_WHAT TO DO_
(A) In the biographical passage on Joe Dallesandro, in which city was he born?
(B) Please reproduce only the lines of the listing below between the line holding "You are a GUI" and the listing's last line, inclusive, with "screenshot" swapped for "screen capture" each time it occurs and nothing else altered.

_EXTRACTED TEXT_

He was born in Pensacola, Florida. His father, Joseph Angelo D'allesandro II, was an Italian-American sailor, and his mother was 16-year-old Thelma Testman. By the time Dallesandro was five, his mother was serving five years in a Federal Penitentiary for interstate auto theft. His parents divorced soon afterward. Dallesandro and his brother, Bobby, were taken to New York with their father, who worked as an electrical engineer. Both boys were eventually placed into the Angel Guardian Home in Harlem, prior to being fostered by a couple in Brooklyn. The senior Dallesandro would visit them about once a month at their foster parents' home.

Dallesandro attended a Catholic school until second grade. He and his brother lived with the family until they ran away and were removed from the family by social services. At the age of fourteen Dallesandro and his brother moved to Queens to live with their paternal grandparents. He was kicked out of school for punching the principal, who had insulted his father.

As a teenager, Dallesandro supported himself by prostitution and later nude modeling, appearing most notably in short films and magazine photos for Bob Mizer's Athletic Model Guild. Dallesandro also appeared in at least one gay pornography film. In a later interview, Dallesandro said: "My hustling days were more about trying to take care of myself. Having met those people kind of calmed me down. They showed me a different part of life. My attitude was that it widened my life experience... I realized later that I was looking for a father figure and someone to love me."[1] The street-wise young hustler 'Ned' who appears in Martin Duberman's memoir Cures has been assumed to be Dallesandro.

[edit] Career

Dallesandro met Andy Warhol and Paul Morrissey in 1967 while they were shooting The Loves of Ondine, and they cast him in the film on the spot. Warhol would later comment "In my movies, everyone's in love with Joe Dallesandro."

Joe Dallesandro on the cover of The Smiths' eponymous debut album; still from the Warhol film Flesh.
Joe Dallesandro on the cover of The Smiths' eponymous debut album; still from the Warhol film Flesh.

Dallesandro played a hustler in his third Warhol film, Flesh (1970), where he had several nude scenes. Flesh became a crossover hit with mainstream audiences, and Dallesandro became the most popular of the Warhol stars. New York Times film critic Vincent Canby wrote of him: "His physique is so magnificently shaped that men as well as women become disconnected at the sight of him." Apart from his voluptuous beauty, and relaxed attitude to nudity, his on-screen presence has a compelling enigmatic quality. This derives from what often seems (especially in his Warhol films) a bored or surly withholding, and almost comical physical inertia.

_STORED DATA_
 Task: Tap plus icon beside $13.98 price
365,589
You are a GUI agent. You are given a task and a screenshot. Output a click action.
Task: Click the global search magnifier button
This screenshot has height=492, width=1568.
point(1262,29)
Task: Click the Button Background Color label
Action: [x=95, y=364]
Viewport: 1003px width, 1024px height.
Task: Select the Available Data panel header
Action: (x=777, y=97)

_RESULTS OF THE TASKS_
(A) Pensacola, Florida.

(B)
You are a GUI agent. You are given a task and a screen capture. Output a click action.
Task: Click the global search magnifier button
This screen capture has height=492, width=1568.
point(1262,29)
Task: Click the Button Background Color label
Action: [x=95, y=364]
Viewport: 1003px width, 1024px height.
Task: Select the Available Data panel header
Action: (x=777, y=97)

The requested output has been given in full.